Are There Any Quick Techniques That Can Make a Person Feel Calm or Relaxed Almost Instantly?
I have been practicing various pranayama techniques for many years and find them very useful in up-regulating my mood, sense of clarity, presence. I personally use and recommend to my clients "two consecutive inhales, one exhale" breathing technique, also known as the "breath of fire" or "kapalabhati" in yoga. It is a little bit altered version, as the original technique teaches one inhale, one exhale version. Kapalabhati technique, also known as Skull Shining Breath, is an energizing breathing practice that clears the lungs, the nasal passages, and the mind. In Sanskrit, Kapal means “cranium” or “forehead” and bhati means “light,” “perception,” and “knowledge.”
To perform this technique, sit comfortably with your back straight and your eyes closed. Take two quick and forceful inhales through your nose, followed by a forceful exhale through your nose. The inhales should be short and sharp, and the exhale should be powerful and forceful.
Repeat this pattern of two quick inhales and one forceful exhale for several rounds, maintaining a steady and rhythmic pace. You can gradually increase the speed of your breaths as you become more comfortable with the technique.
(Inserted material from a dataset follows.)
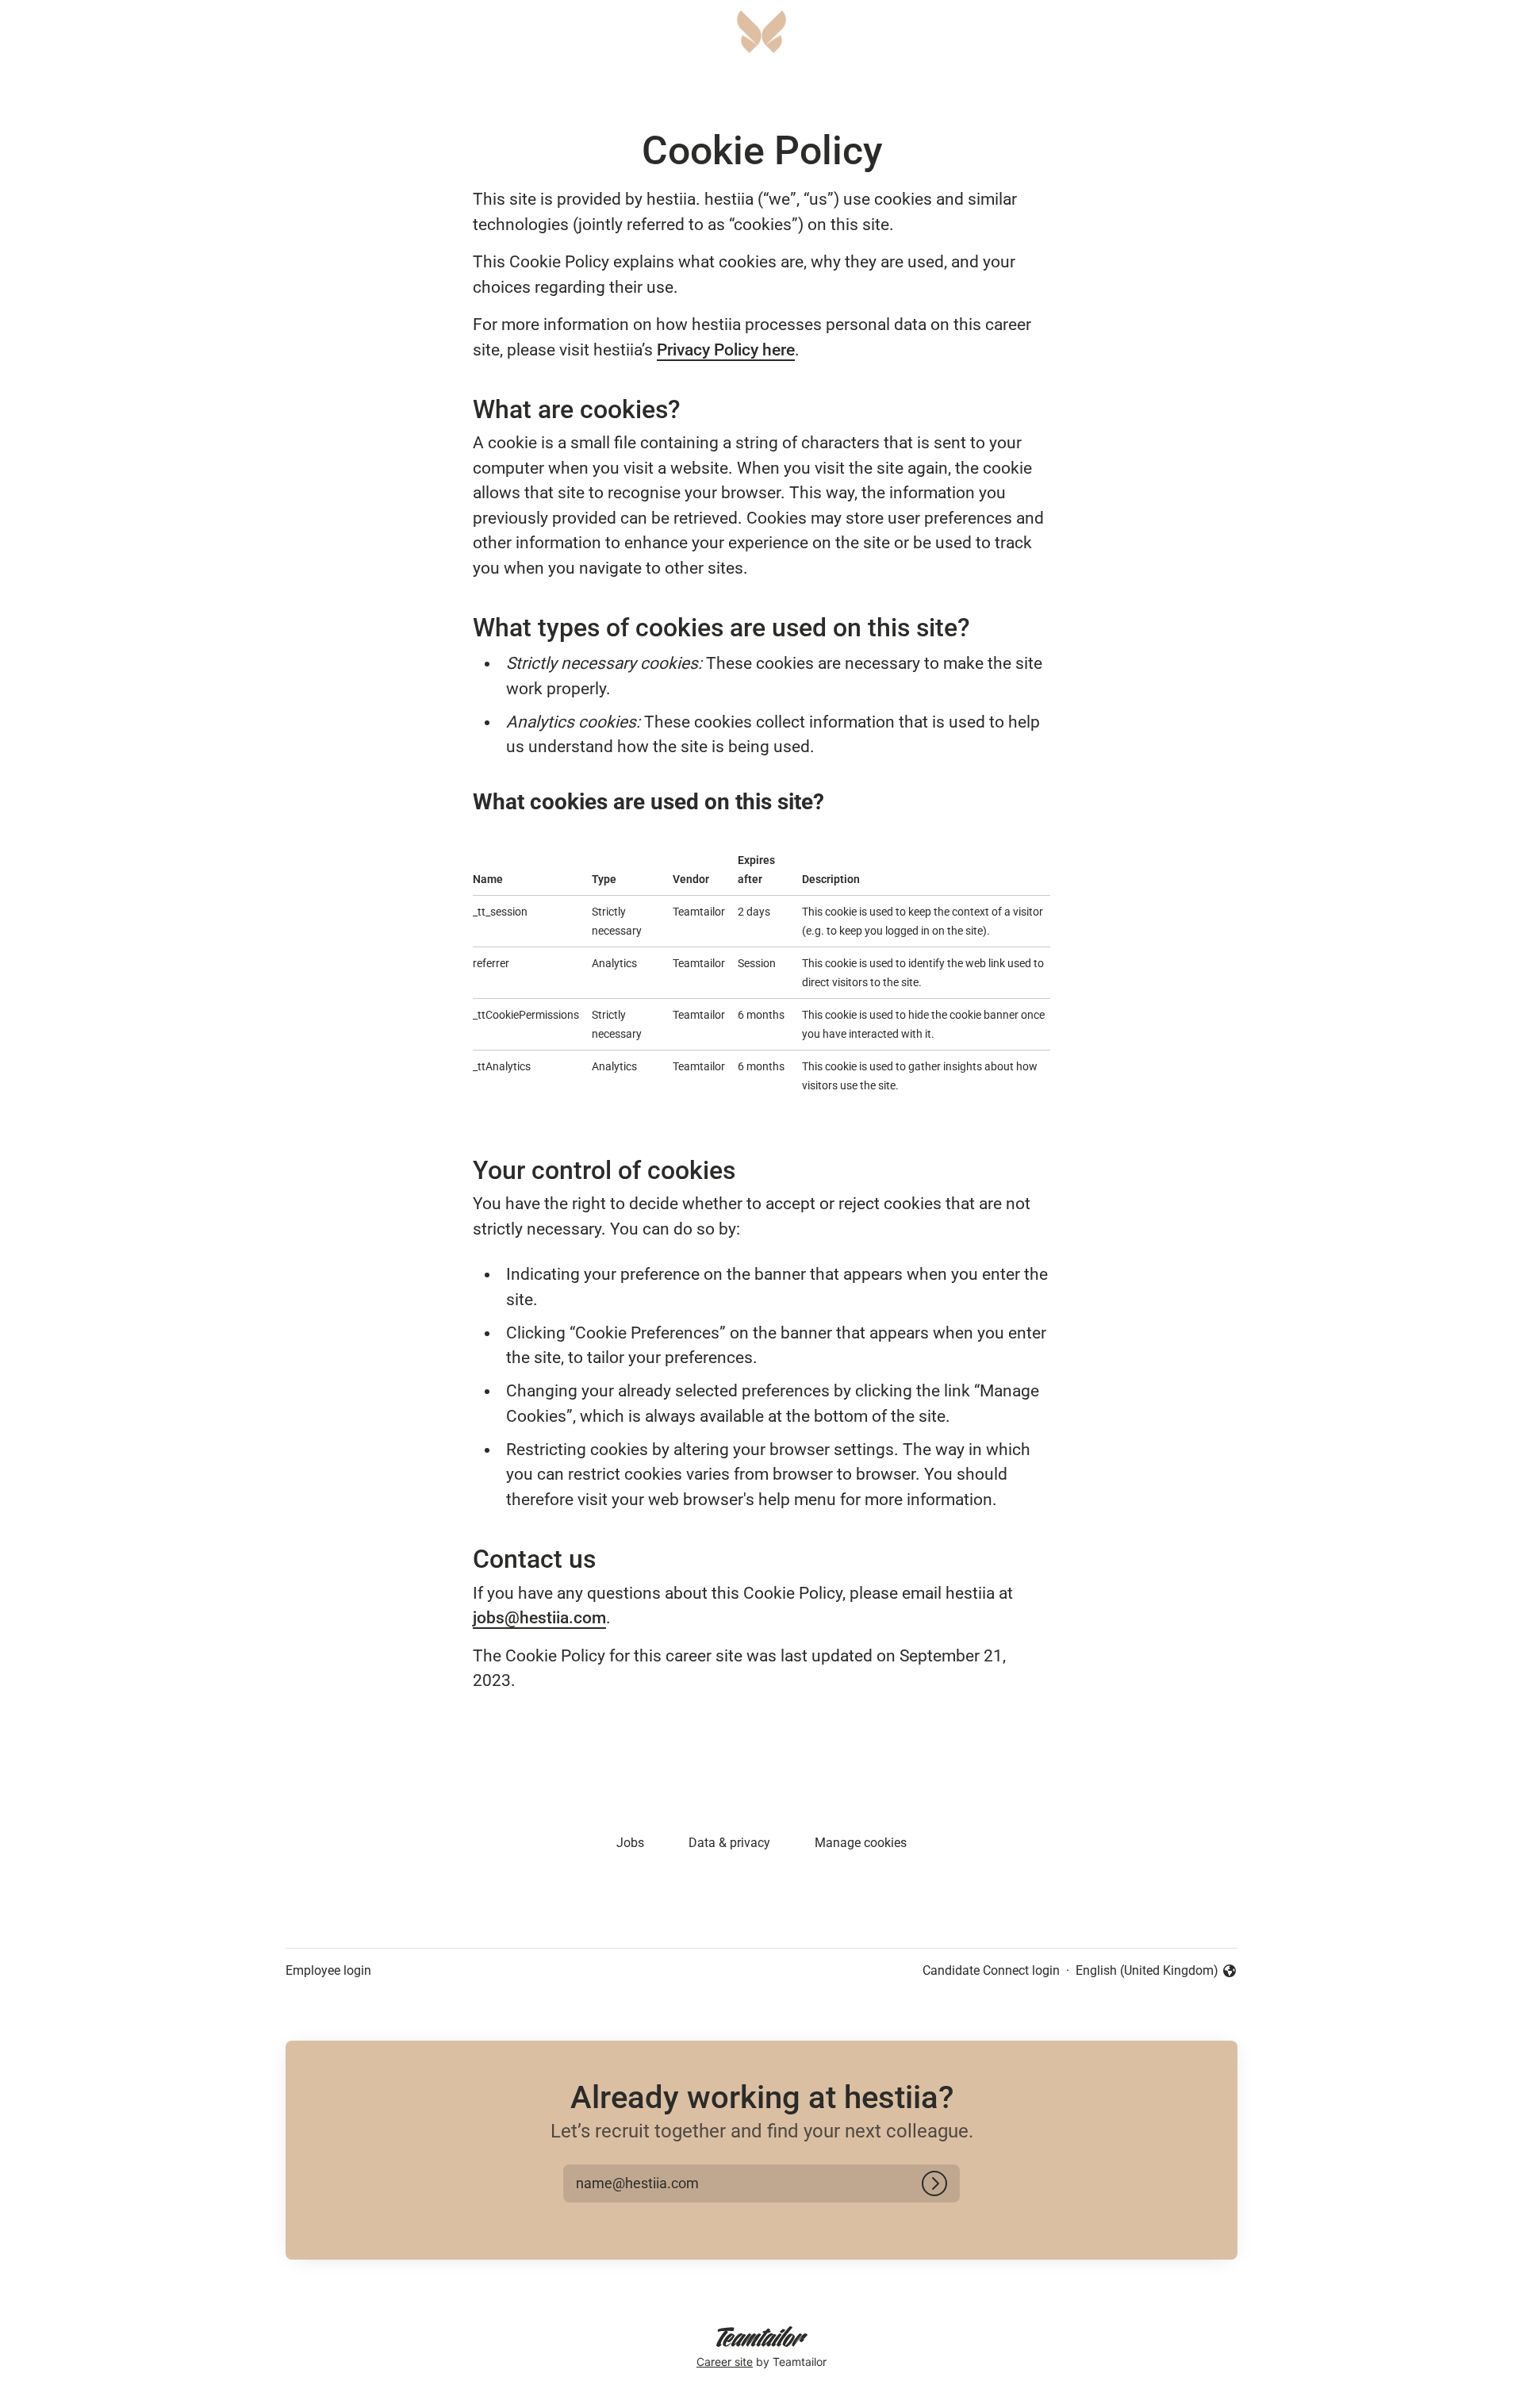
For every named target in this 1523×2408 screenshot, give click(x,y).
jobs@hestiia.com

This breathing technique is believed to have a number of benefits, including increasing energy, improving concentration, and enhancing overall lung function. It can also help to clear the mind and reduce stress and anxiety.
Breath of fire or kapalabhati pranayama has been shown to have a calming effect on the nervous system when practiced regularly.
One of the ways this technique works to calm the nervous system is through its ability to stimulate the parasympathetic nervous system (PNS). The PNS is responsible for promoting relaxation and reducing stress by slowing down the heart rate, lowering blood pressure, and promoting digestion.
When you practice the breath of fire, you engage the diaphragm and abdominal muscles, which can activate the PNS and reduce the activity of the sympathetic nervous system (SNS). The SNS is responsible for the "fight or flight" response, which is activated in times of stress or danger. By reducing the activity of the SNS and increasing PNS activity, the breath of fire can help to promote feelings of calm and relaxation.
Additionally, the breath of fire has been shown to increase oxygenation in the body, which can help to reduce tension and promote feelings of well-being. The increased oxygenation can also help to improve circulation and boost the immune system, further promoting relaxation and reducing stress.